The intersection of technology and leadership

Why we moved off heroku

We recently made the move off heroku to a more basic box because we ran into a couple of issues. Although I don’t think that these are issues you will face in many other places, it proved to be worth moving.

First, it’s worth noting a bit of context for the application we were building. Although being web-based, we are building a prototype application connecting up a pre-designed user interface to a number of backend systems. We do not own the backend systems, we simply integrate with them. Our goal is to quickly see how difficult some of the implementation of an interface such as one envisaged would be, and also to discover gaps or contradictions in the data structures we get back by working through a real example.

Our First Problem
The first problem we had is a hard timeout, limited to 30 seconds and enforced by the routing layer by Heroku.
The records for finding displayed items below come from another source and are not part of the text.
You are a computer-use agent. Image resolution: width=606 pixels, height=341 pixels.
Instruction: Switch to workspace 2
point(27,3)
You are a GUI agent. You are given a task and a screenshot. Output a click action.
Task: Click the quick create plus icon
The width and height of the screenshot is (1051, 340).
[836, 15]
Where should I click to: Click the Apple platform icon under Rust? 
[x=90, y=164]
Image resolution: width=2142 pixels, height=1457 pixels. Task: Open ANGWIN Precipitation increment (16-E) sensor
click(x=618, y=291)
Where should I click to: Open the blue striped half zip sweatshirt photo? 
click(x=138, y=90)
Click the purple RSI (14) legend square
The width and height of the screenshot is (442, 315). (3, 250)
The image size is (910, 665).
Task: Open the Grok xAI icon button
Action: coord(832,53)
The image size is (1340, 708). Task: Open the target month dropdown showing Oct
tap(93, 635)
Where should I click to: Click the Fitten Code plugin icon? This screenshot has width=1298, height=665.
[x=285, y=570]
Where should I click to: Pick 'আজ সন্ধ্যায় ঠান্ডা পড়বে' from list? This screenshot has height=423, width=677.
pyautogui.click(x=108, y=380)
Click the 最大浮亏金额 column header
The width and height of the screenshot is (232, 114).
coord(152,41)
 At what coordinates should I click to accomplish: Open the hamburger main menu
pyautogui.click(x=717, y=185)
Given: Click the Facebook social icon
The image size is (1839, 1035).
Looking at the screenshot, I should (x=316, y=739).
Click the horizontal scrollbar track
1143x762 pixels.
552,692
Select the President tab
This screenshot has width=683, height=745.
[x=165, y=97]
They document it very well here. As they mention in their document, “the timeout value is not configurable” and is a reasonable constraint on normal web applications that you want to scale. Given our current design and architecture, moving away from a synchronous, stateless application to a model of asynchronous, polling would certainly add more application complexity to our code.

Our Second Problem
The second problem we had was strange behaviour with a java application deployed. When connected up to other external systems, the java application seemed to continue growing in its memory use. Restarts, new redeploys didn’t seem to fix it. We tried this labs feature (log-runtime-metrics) to get more insight but could only see memory go up and up. We tried setting the max heap size to a small amount but that didn’t seem to do anything. Concerned we had a real memory leak, we ran the code locally with the same production settings with a very small heap size and could not replicate it.

Our conclusion
Given where we are, we wanted to move fast without worrying about the infrastructure taking more development time, or unnecessary application code complexity. So we simply moved off. Spun up a new virtual box and were up and running in about half a day. It probably took another day and half to move all of our continuous deployment tasks to our new platform too.

1 Comment

  1. Motta

    Thanks for the write-up!

    The memory leak I bet Heroku would be interested in solving.

    On the long run, I believe you will also save money with this move.